Burma, ruled by a secretive military regime since the early 1960s, is currently undergoing a period of transition and change. In the past, Burma has made international news headlines when sectors of its beleaguered population – students in 1988, monks in 2007 – attempted to express their discontent with the situation. The military’s reaction was to brutally suppress such expression, with substantial loss of life. However, since 2010, Burma has been in the press due to a series of reforms such as releasing Aung San Suu Kyi from house arrest, releasing over 200 political prisoners and the easing of censorship. These reforms have lead to events such as United States Secretary of State Hillary Clinton’s visit and ASEAN’s approval of Burma as the ASEAN chair in 2014.
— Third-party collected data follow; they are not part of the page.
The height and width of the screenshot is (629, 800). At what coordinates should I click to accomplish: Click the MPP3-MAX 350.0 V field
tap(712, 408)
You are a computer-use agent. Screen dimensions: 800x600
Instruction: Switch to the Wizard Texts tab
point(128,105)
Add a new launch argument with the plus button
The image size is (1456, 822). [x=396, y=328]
The regime, though, is still known for its disdain for international human rights norms, economic ineptitude, a flawed constitution, unbridled corruption, negligible health and education spending and numerous political prisoners. Many of Burma’s ethnic minorities – most famously the Karen, Shan, and Kachin – have been engaged in a long-running civil war on Burma’s mountainous borderlands. While several tenuous ceasefires have been signed recently, the Kachin situation has deteriorated back into fighting. These adverse living conditions have resulted in millions of Burmese leaving Burma as political asylum seekers, refugees and economic migrants.
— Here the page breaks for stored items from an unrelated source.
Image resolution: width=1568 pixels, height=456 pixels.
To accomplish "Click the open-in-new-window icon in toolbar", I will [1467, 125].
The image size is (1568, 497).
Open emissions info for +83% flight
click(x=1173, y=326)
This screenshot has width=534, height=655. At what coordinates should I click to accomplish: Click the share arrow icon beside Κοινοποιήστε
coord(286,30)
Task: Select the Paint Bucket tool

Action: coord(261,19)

Upwards of four million Burmese are living in neighbouring countries: Thailand, India, China, Malaysia and Bangladesh. In Thailand these communities have variously established a government in exile, a number of ethnic-based de facto government departments, refugee camps, a thriving NGO and CBO scene, international lobbying mechanisms, networks of schools, clinics and welfare services and a range of cross-border humanitarian support programmes. The Thai government tacitly tolerates most of these most of the time.